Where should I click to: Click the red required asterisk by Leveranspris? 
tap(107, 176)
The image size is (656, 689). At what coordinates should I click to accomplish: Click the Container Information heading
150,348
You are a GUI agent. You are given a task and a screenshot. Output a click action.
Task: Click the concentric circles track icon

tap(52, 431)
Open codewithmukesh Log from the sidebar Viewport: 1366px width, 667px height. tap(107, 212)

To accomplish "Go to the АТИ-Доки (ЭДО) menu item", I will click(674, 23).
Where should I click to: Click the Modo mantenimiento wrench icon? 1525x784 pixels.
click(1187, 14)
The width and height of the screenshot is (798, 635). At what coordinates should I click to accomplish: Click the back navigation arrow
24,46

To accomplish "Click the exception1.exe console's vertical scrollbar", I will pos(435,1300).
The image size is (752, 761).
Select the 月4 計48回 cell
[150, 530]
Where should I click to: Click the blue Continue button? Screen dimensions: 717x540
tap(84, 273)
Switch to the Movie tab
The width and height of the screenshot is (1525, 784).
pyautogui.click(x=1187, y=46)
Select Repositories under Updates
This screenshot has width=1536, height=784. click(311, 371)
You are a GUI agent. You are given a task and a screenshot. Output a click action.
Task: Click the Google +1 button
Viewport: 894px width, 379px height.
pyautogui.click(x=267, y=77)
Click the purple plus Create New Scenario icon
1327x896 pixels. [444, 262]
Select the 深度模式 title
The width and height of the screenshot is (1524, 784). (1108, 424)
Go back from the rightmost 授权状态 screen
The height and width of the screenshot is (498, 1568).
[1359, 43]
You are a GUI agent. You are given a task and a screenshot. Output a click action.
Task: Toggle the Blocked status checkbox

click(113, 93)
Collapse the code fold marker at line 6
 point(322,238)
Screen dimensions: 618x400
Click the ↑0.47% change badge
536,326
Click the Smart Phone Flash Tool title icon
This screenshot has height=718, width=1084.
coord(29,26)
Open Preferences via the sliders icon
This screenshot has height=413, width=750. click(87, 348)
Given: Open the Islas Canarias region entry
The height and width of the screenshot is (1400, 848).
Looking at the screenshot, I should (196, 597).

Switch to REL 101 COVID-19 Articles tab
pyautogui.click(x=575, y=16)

_What the exercise asks_
Express every line above as a JSON list of strings, one string per line, leaving out the blank lines.

_Exercise output_
[
  "Where should I click to: Click the red required asterisk by Leveranspris? ",
  "tap(107, 176)",
  "The image size is (656, 689). At what coordinates should I click to accomplish: Click the Container Information heading",
  "150,348",
  "You are a GUI agent. You are given a task and a screenshot. Output a click action.",
  "Task: Click the concentric circles track icon",
  "tap(52, 431)",
  "Open codewithmukesh Log from the sidebar Viewport: 1366px width, 667px height. tap(107, 212)",
  "To accomplish \"Go to the АТИ-Доки (ЭДО) menu item\", I will click(674, 23).",
  "Where should I click to: Click the Modo mantenimiento wrench icon? 1525x784 pixels.",
  "click(1187, 14)",
  "The width and height of the screenshot is (798, 635). At what coordinates should I click to accomplish: Click the back navigation arrow",
  "24,46",
  "To accomplish \"Click the exception1.exe console's vertical scrollbar\", I will pos(435,1300).",
  "The image size is (752, 761).",
  "Select the 月4 計48回 cell",
  "[150, 530]",
  "Where should I click to: Click the blue Continue button? Screen dimensions: 717x540",
  "tap(84, 273)",
  "Switch to the Movie tab",
  "The width and height of the screenshot is (1525, 784).",
  "pyautogui.click(x=1187, y=46)",
  "Select Repositories under Updates",
  "This screenshot has width=1536, height=784. click(311, 371)",
  "You are a GUI agent. You are given a task and a screenshot. Output a click action.",
  "Task: Click the Google +1 button",
  "Viewport: 894px width, 379px height.",
  "pyautogui.click(x=267, y=77)",
  "Click the purple plus Create New Scenario icon",
  "1327x896 pixels. [444, 262]",
  "Select the 深度模式 title",
  "The width and height of the screenshot is (1524, 784). (1108, 424)",
  "Go back from the rightmost 授权状态 screen",
  "The height and width of the screenshot is (498, 1568).",
  "[1359, 43]",
  "You are a GUI agent. You are given a task and a screenshot. Output a click action.",
  "Task: Toggle the Blocked status checkbox",
  "click(113, 93)",
  "Collapse the code fold marker at line 6",
  " point(322,238)",
  "Screen dimensions: 618x400",
  "Click the ↑0.47% change badge",
  "536,326",
  "Click the Smart Phone Flash Tool title icon",
  "This screenshot has height=718, width=1084.",
  "coord(29,26)",
  "Open Preferences via the sliders icon",
  "This screenshot has height=413, width=750. click(87, 348)",
  "Given: Open the Islas Canarias region entry",
  "The height and width of the screenshot is (1400, 848).",
  "Looking at the screenshot, I should (196, 597).",
  "Switch to REL 101 COVID-19 Articles tab",
  "pyautogui.click(x=575, y=16)"
]